## Task to carry out
With the line containing "This screenshot has height=868, width=1383." as the starting point, output the remaining lines of the data exactly as they are, through the last.

Stored items
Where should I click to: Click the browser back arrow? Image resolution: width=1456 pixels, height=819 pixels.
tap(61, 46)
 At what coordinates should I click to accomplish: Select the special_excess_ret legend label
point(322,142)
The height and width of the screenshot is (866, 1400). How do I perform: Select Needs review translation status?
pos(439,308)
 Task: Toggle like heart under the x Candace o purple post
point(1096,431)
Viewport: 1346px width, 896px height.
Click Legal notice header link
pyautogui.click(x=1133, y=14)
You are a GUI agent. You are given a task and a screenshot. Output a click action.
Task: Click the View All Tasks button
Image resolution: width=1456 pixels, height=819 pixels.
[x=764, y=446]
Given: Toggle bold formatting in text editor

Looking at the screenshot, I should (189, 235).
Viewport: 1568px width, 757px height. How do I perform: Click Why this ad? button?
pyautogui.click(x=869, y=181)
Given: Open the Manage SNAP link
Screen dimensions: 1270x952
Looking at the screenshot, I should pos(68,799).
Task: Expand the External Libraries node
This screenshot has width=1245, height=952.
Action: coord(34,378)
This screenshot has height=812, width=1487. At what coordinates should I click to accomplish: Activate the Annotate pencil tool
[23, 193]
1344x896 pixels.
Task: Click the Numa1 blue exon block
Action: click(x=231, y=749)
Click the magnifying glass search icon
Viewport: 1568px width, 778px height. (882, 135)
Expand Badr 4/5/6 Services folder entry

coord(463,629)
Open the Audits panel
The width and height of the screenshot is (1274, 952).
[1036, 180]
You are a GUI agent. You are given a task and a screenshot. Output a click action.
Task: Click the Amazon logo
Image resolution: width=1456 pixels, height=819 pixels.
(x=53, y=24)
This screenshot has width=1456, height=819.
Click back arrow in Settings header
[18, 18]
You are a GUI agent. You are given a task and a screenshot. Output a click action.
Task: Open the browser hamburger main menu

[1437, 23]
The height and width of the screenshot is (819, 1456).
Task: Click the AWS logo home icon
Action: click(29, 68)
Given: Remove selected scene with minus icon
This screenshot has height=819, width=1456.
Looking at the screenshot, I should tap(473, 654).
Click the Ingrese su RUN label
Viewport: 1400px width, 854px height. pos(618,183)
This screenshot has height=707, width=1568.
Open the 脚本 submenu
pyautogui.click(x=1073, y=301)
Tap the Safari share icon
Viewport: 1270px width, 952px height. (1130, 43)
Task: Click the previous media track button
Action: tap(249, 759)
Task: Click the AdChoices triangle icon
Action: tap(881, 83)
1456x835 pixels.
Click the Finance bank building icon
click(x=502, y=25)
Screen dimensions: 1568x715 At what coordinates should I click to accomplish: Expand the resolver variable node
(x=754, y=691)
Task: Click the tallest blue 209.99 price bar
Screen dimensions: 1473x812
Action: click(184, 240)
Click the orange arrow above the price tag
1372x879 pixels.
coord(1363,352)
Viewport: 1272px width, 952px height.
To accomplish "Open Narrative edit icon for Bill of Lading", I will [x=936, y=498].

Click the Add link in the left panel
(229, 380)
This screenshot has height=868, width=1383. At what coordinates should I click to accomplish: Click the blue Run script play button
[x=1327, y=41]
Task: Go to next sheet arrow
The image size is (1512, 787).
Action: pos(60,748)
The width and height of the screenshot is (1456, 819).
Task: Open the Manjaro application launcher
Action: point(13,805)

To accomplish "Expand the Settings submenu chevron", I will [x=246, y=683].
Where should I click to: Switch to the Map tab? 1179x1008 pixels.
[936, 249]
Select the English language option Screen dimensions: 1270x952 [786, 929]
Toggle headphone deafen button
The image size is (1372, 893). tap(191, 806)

## Answer for this exercise
This screenshot has height=868, width=1383. At what coordinates should I click to accomplish: Click the blue Run script play button
[x=1327, y=41]
Task: Go to next sheet arrow
The image size is (1512, 787).
Action: pos(60,748)
The width and height of the screenshot is (1456, 819).
Task: Open the Manjaro application launcher
Action: point(13,805)

To accomplish "Expand the Settings submenu chevron", I will [x=246, y=683].
Where should I click to: Switch to the Map tab? 1179x1008 pixels.
[936, 249]
Select the English language option Screen dimensions: 1270x952 [786, 929]
Toggle headphone deafen button
The image size is (1372, 893). tap(191, 806)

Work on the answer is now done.